### [TASK STATEMENT]
Rewrite the opinion piece on taxing the rich from the words "So I’ll say" through "passing, smoke-filled day.", and change "poverty" to "hunger".

### [GIVEN TEXT]
So I’ll say it and damn the consequences.
If you really want to see a better world, end poverty, stop war, save the environment, improve the lives of seniors, lower the infant mortality rate, distribute wealth more fairly, slow climate change, reduce homelessness, lower drug addiction, save the oceans, reduce racism and increase respect for all cultures and ethnicities and make Planet Earth a better place for everyone including all living creatures and there’s an obvious way to do it.
Not a perfect way, but a hell of a lot better than we’re doing now which is no less than God-awful and getting worse with each passing, smoke-filled day.
Tax the rich!
There, I’ve said it and I’m not going to take it back no matter how much opprobrium is thrown my way. Allow me to state my case.
In a parable from the Bible, the rich man’s sin was not that he was rich but that he refused to care for a person in need. In other words, it’s not money itself that’s being condemned but the love of money which is seen as greed and avarice. In the scriptures, Lazarus, starving and covered with sores, is invited to the rich man’s table but is only allowed to eat the crumbs that fall to the rich man’s floor. I think we all would agree that’s not nice. In fact, most people would regard such behaviour as mean, greedy and downright immoral.
Yet we see and hear about such behaviour daily in the news. And precious few of us do a damn thing about it. Why?
Is it because we’re a society so out of touch with the wealth around us that we don’t even see it anymore? Take a walk around the residential streets of Cranbrook or Kimberley. A $300,000 house is now a shack. I should know. I live in one. And look at the “toys” in the yard. Quads, Ski-doos, SUV’s bigger than a moose for pulling fifth-wheelers and motor homes that would be considered palaces in the Third World.

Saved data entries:
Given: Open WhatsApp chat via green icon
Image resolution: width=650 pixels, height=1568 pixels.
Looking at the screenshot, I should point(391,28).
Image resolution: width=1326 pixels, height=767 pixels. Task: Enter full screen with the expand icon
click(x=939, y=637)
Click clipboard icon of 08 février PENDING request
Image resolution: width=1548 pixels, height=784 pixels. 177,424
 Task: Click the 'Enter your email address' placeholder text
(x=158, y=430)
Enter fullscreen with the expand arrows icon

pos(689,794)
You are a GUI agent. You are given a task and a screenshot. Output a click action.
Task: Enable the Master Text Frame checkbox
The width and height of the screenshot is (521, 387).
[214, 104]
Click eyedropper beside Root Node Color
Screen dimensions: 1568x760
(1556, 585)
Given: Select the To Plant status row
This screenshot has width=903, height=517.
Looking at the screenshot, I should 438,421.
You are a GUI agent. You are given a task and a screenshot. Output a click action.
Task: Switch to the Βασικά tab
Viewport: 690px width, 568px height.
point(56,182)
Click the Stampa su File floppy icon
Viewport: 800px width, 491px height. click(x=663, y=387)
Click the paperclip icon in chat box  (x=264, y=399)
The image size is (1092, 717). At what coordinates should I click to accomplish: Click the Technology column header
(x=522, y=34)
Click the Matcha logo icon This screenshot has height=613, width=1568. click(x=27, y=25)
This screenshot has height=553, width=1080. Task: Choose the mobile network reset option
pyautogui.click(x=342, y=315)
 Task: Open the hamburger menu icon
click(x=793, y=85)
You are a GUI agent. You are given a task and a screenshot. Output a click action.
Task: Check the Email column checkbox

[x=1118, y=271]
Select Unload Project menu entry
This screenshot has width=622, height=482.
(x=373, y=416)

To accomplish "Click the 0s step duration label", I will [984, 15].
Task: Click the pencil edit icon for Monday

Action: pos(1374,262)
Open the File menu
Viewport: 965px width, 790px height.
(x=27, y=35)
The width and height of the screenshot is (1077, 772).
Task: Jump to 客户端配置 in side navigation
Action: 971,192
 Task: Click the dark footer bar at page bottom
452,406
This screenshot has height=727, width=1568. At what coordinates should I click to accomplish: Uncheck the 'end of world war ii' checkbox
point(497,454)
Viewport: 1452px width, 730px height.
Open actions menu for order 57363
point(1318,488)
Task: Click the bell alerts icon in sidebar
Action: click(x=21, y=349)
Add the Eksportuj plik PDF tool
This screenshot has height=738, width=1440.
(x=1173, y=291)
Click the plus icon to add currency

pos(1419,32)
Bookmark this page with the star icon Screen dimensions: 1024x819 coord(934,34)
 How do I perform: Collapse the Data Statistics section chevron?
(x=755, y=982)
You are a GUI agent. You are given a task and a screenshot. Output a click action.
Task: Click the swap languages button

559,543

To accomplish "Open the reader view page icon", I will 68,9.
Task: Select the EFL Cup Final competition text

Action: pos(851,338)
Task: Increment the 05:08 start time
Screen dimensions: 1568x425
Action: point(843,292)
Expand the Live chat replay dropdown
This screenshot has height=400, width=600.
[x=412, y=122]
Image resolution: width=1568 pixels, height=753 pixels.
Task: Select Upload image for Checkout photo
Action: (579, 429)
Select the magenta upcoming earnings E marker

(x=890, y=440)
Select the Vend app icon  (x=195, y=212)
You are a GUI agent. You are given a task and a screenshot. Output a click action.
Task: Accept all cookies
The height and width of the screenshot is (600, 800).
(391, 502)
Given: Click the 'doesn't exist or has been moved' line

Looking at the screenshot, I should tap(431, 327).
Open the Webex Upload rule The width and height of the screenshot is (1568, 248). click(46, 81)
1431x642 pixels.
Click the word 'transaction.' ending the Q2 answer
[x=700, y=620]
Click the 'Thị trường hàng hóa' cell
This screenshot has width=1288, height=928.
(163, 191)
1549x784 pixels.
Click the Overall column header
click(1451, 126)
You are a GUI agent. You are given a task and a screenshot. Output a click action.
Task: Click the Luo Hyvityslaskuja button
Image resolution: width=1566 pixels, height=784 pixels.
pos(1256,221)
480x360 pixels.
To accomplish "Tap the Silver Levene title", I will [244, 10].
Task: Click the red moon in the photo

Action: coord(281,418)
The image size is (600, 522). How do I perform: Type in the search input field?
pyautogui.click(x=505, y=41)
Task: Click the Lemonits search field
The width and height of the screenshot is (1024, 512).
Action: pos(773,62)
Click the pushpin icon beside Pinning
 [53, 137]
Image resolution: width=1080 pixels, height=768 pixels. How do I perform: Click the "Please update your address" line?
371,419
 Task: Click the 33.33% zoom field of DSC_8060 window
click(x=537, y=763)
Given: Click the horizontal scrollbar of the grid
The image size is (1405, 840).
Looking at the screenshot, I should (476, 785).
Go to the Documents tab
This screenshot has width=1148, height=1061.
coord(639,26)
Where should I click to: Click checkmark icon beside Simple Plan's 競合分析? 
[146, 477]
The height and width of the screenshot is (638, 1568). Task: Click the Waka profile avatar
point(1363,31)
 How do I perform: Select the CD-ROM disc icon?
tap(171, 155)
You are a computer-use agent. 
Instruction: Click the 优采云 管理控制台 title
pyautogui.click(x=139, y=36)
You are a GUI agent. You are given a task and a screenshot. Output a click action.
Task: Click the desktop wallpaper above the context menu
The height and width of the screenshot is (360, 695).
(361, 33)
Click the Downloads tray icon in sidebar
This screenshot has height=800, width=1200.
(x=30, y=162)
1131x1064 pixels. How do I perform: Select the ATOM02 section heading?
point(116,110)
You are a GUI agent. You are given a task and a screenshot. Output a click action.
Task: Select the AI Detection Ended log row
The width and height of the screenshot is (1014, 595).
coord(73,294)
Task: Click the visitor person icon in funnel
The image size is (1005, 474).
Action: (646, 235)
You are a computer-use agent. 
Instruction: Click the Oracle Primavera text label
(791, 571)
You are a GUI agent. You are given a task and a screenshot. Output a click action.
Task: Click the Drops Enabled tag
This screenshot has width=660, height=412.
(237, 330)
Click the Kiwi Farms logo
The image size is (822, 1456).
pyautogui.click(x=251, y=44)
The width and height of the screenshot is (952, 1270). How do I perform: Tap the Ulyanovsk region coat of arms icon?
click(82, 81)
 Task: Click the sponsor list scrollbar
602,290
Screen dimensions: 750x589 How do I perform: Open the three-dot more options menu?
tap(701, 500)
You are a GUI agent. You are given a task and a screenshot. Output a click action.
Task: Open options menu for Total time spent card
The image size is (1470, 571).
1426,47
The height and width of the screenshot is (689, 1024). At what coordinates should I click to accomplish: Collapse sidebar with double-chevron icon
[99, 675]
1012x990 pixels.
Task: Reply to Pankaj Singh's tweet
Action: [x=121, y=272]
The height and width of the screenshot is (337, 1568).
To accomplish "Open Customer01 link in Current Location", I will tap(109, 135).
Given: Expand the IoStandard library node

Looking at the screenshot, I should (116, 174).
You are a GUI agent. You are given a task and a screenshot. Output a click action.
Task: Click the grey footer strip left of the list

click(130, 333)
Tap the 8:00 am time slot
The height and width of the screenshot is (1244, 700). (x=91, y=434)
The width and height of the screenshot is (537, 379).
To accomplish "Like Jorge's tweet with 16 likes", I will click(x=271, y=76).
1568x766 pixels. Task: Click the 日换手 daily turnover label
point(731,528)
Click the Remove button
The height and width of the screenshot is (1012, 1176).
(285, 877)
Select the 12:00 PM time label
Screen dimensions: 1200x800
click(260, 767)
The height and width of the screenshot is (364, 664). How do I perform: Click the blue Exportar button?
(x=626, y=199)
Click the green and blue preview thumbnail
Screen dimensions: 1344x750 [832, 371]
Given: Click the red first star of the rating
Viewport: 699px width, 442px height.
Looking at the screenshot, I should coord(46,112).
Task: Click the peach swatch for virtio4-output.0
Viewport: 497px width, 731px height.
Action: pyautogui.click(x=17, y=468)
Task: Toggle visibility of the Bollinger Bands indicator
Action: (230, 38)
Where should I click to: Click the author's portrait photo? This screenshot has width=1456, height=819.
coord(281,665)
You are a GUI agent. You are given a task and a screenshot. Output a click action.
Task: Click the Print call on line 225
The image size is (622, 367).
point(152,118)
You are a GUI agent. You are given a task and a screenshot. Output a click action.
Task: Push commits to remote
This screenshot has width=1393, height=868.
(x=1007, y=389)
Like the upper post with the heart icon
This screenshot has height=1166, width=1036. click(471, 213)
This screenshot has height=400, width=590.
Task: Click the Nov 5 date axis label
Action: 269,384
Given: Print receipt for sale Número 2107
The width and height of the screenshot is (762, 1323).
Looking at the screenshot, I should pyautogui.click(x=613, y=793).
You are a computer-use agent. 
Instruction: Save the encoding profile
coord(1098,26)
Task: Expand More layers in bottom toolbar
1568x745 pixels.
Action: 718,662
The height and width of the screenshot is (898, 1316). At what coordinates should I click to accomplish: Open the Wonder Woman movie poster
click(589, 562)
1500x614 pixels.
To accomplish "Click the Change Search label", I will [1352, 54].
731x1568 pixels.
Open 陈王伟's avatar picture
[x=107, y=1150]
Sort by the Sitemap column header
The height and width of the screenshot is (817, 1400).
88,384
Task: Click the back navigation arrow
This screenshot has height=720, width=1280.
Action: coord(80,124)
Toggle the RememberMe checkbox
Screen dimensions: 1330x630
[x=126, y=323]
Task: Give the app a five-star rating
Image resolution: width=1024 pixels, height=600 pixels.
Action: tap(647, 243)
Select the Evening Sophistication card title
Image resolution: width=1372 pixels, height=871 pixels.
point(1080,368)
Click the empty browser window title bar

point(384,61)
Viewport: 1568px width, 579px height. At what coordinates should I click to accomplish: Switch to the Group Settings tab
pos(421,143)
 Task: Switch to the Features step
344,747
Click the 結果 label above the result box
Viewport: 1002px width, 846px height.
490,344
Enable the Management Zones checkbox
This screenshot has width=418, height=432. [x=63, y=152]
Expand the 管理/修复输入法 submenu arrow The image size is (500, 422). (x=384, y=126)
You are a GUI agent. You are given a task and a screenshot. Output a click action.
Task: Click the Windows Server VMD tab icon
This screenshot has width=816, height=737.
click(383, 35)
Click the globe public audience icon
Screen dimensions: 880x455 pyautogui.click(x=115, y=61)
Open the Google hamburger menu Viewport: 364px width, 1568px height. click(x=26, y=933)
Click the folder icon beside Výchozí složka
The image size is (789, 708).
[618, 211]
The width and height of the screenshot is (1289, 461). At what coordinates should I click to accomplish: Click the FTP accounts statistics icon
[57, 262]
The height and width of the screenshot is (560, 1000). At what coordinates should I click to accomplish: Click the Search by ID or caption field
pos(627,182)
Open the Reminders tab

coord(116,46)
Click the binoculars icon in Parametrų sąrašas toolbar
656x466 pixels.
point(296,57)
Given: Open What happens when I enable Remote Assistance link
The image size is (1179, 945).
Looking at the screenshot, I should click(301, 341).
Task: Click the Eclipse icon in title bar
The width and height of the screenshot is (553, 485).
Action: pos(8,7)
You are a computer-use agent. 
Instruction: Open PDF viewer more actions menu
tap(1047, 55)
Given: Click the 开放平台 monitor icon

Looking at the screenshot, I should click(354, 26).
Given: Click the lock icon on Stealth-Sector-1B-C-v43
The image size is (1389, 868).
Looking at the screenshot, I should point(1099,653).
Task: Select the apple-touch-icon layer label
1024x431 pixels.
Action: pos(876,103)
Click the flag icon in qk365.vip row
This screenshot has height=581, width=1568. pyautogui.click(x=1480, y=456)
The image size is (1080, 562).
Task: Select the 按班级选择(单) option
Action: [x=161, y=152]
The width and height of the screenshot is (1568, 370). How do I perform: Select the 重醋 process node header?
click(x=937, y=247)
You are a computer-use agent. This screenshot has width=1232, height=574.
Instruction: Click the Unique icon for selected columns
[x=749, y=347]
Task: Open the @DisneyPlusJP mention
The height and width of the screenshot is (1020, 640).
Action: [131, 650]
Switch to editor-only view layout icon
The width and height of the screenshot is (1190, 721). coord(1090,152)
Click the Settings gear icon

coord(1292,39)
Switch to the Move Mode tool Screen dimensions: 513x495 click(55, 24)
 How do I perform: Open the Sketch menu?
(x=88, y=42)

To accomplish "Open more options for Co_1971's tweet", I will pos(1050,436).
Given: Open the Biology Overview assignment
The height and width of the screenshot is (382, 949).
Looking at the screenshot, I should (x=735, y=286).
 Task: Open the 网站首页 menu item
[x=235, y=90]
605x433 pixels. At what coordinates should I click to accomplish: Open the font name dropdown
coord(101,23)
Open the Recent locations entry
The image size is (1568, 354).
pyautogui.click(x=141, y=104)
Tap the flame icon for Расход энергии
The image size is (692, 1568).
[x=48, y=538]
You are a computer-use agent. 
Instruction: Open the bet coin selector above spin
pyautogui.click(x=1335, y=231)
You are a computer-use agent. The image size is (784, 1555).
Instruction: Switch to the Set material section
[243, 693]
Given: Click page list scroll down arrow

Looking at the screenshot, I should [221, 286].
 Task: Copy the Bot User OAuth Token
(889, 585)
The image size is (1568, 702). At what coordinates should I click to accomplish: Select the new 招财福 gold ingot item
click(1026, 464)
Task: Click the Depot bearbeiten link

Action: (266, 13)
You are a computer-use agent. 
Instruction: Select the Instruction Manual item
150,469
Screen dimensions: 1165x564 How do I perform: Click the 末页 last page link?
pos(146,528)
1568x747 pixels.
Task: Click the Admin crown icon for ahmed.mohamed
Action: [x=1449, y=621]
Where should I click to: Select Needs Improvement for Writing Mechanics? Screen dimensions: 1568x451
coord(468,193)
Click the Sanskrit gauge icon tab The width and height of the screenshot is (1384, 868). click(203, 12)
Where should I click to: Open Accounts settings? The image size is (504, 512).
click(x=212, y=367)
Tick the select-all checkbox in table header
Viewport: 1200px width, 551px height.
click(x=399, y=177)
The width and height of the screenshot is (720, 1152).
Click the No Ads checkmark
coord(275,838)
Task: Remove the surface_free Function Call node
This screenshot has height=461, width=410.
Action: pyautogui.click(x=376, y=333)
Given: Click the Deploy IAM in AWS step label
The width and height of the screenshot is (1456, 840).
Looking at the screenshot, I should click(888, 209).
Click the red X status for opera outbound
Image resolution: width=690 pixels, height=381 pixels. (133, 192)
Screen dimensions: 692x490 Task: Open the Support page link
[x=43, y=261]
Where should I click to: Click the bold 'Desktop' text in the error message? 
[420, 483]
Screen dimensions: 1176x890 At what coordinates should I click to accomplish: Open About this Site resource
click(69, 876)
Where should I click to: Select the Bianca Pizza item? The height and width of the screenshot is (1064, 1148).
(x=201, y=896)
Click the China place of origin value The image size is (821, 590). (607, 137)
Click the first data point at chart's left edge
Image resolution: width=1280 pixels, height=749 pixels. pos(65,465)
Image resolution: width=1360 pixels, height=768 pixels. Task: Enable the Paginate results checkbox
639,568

### [SOLUTION TO THE EXERCISE]
So I’ll say it and damn the consequences.
If you really want to see a better world, end hunger, stop war, save the environment, improve the lives of seniors, lower the infant mortality rate, distribute wealth more fairly, slow climate change, reduce homelessness, lower drug addiction, save the oceans, reduce racism and increase respect for all cultures and ethnicities and make Planet Earth a better place for everyone including all living creatures and there’s an obvious way to do it.
Not a perfect way, but a hell of a lot better than we’re doing now which is no less than God-awful and getting worse with each passing, smoke-filled day.